David llevaba ya varios meses febril. Lo que empezó como una simple atracción por una chica de su clase acabó convirtiéndose en un amor que lo consumía. Apenas había hablado con ella, no podía decir que la conocía, y sin embargo no podía quitársela de la cabeza. En sus dieciséis años de vida no le había dado nunca un enamoramiento tan fuerte.
"¡Pero si no la conozco! ¿cómo puedo estar tan enamorado de ella? ¿cómo puedo ser tan superficial?" se fustigaba a sí mismo.
Al inicio de curso habían intercambiado amablemente alguna palabra, pero en algún momento dado, y de un día para otro, dejó de hablarle sin motivo. Empezó a mostrarse esquiva y simplemente cordial.
El dolor del anhelo le florecía y poblaba su pecho, y con esta inspiración David empezó a desconfiar de lo "bello" y de lo "cómodo", de lo "mundano". Empezó a disfrutar del hambre y del dolor, como forma de honrar a ese amor no correspondido. Dejó de beber alcohol con los colegas, y las tardes de los viernes se las pasaba sentado en un banco, con la mirada perdida en el cielo y descifrando los mensajes ocultos que las nubes le mandaban.
El sentido de las cosas fue perdiendo su color y poco a poco fue consagrando su pensamiento a ella y al amor que le lavaba el alma. Coincidía que, como encargo de la clase de literatura, estaba leyendo El Quijote y eso le marcó de por vida. Reconocía ese ideal caballeresco del amor en su propia experiencia y lo asumió sin complejos.

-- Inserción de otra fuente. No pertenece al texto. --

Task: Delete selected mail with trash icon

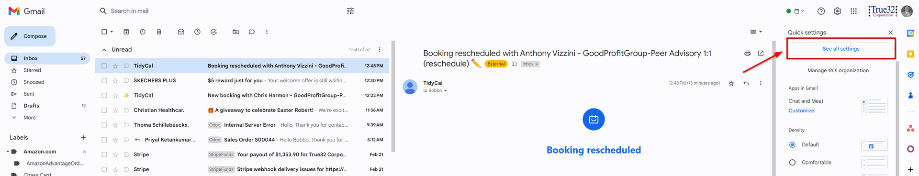Action: [159, 32]
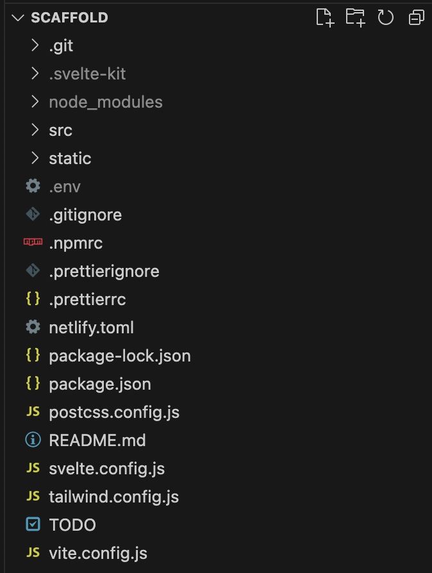Image resolution: width=432 pixels, height=573 pixels.
Task: Open the svelte.config.js file
Action: click(106, 469)
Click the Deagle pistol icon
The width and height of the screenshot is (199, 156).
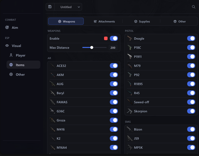tap(129, 38)
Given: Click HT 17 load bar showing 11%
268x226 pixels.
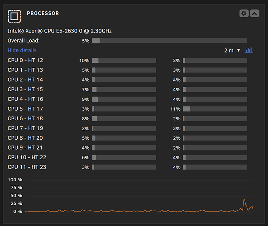Looking at the screenshot, I should coord(215,109).
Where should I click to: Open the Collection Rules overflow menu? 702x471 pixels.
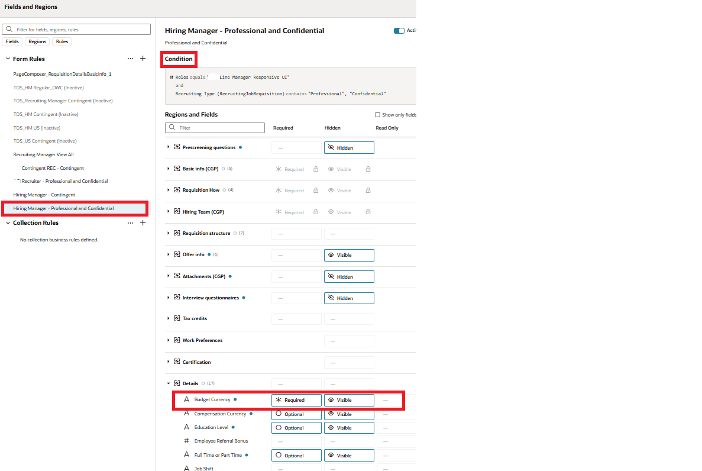click(130, 222)
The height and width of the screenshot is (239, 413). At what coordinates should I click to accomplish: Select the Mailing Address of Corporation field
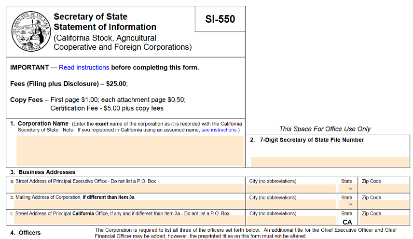pos(126,204)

Cuando llegaban los fines de semana sufría más aún ¡porque no podía ni siquiera coincidir con ella en el instituto para mirarla al menos algunos minutos a hurtadillas!. Para qué hablar de los festivos y los puentes: ¡habían pasado a ser una tragedia!

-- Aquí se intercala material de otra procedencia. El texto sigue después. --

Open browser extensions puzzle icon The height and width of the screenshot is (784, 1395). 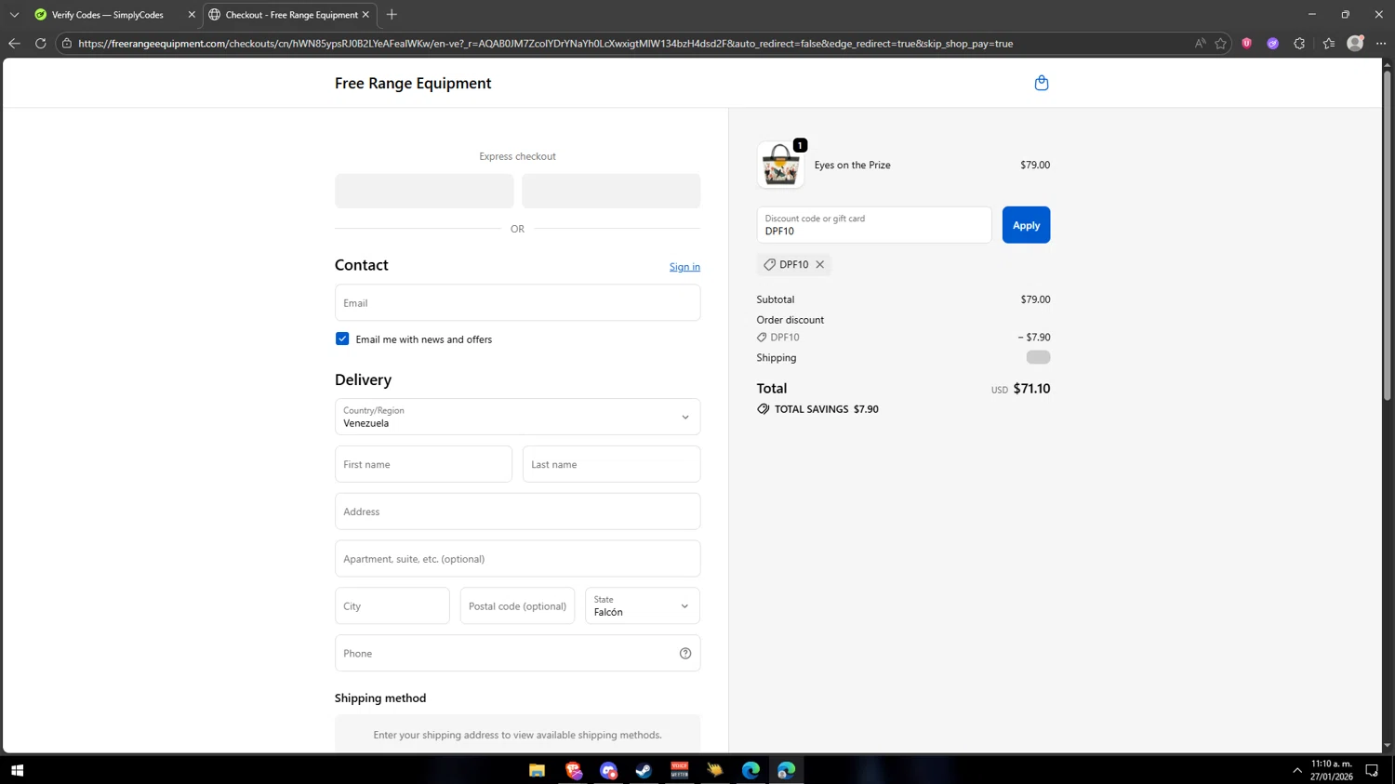(1299, 44)
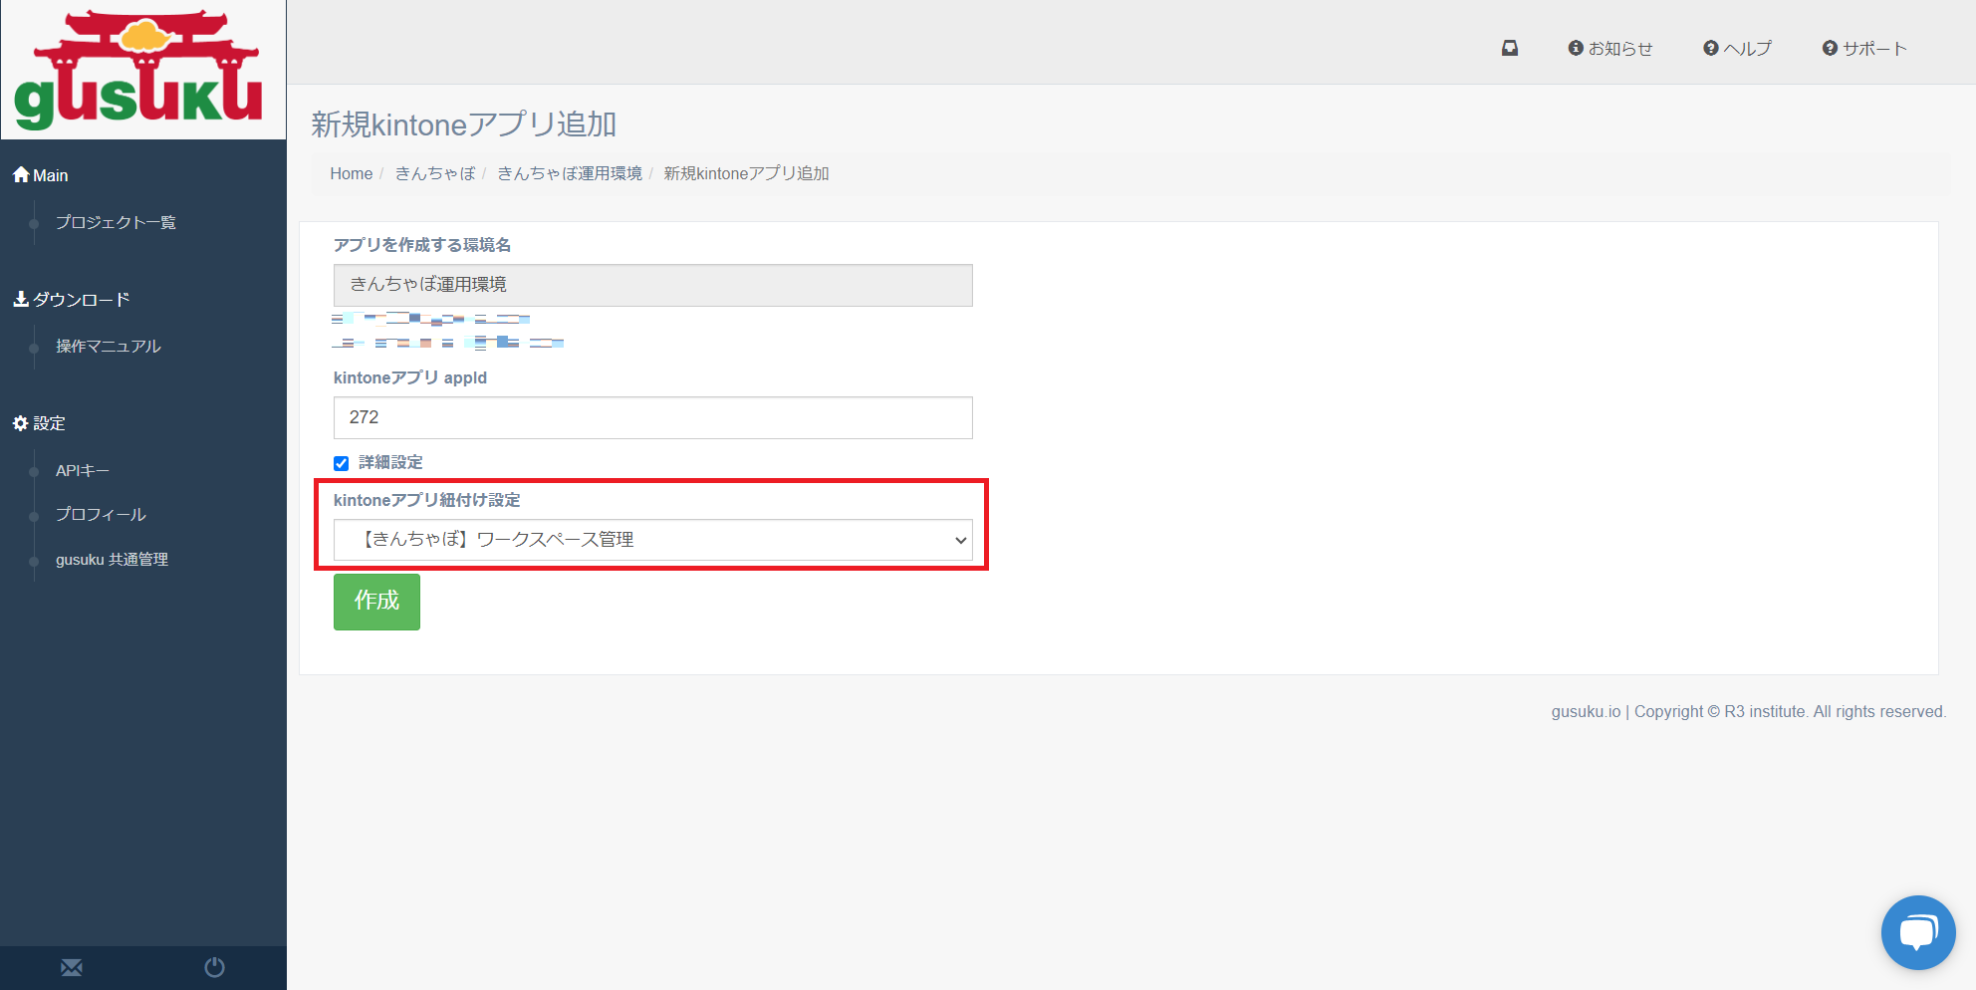Open the chat support bubble

(1917, 932)
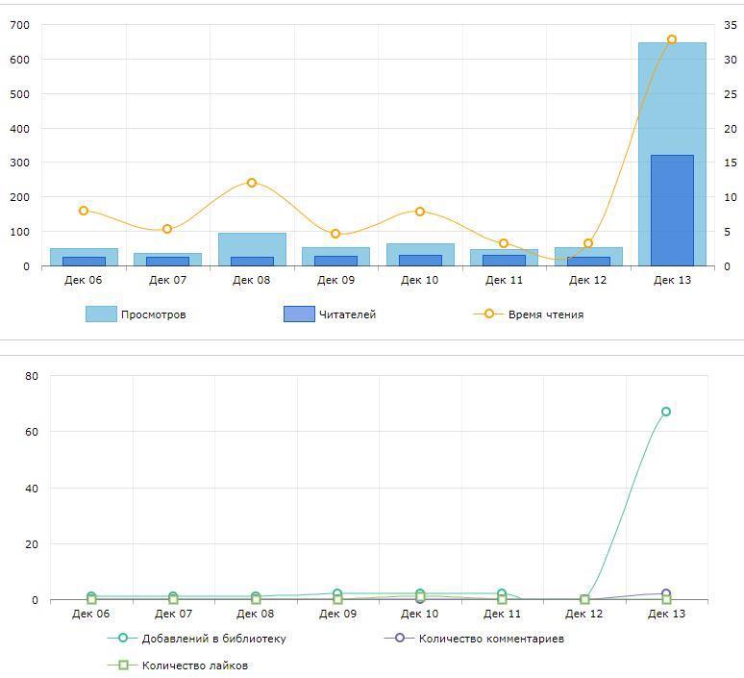Select the purple comments point on Дек 13

tap(666, 594)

No sabía dónde vivía ella exactamente, pero conocía su barrio. Empezó dar paseos sólo, con la excusa de despejarse la cabeza. Pero sin saber cómo, acababa aproximándose a las calles en las que intuía que podría estar su casa. Acabó "paseando" varias veces por semana, a diferentes horas para propiciar el fortuito encuentro, hasta que finalmente sucedió. Coincidieron en el paso de cebra de una calle ancha. Sólo duró lo que tardaron en cruzar juntos el paso de peatones, no más. Bastó para que a David le empezara a sangrar la nariz de la subida de tensión que tuvo al verla de repente. Después de aquella experiencia, y con la certeza inequívoca de los ludópatas aficionados con las tragaperras, comenzó a frecuentar aún más las calles aferrándose a la ridícula probabilidad de volver a cruzarse.
Por las noches, mientras dormía, David soñaba a menudo que salía nuevamente a recorrer las calles. En sus sueños le acompañaba su padre y siempre era de noche, tarde. Las calles estaban desiertas. Ni un alma las recorría: ni coches, tiendas abiertas, ni escaparates encendidos. Sólo las farolas alumbrando el suelo húmedo tras la lluvia. Las farolas y las polillas, que constantemente aporreaban en su vuelo el cristal de la farola. Al igual que David, no cesaban en su empeño. Una tras otra chocaban y caían aturdidas para remontar el vuelo al momento.
David las miraba fijamente, atónito, reconociéndose. Las polillas confundían la farola con la luna y persistían en su error hasta que, exhaustas, les costaba la vida.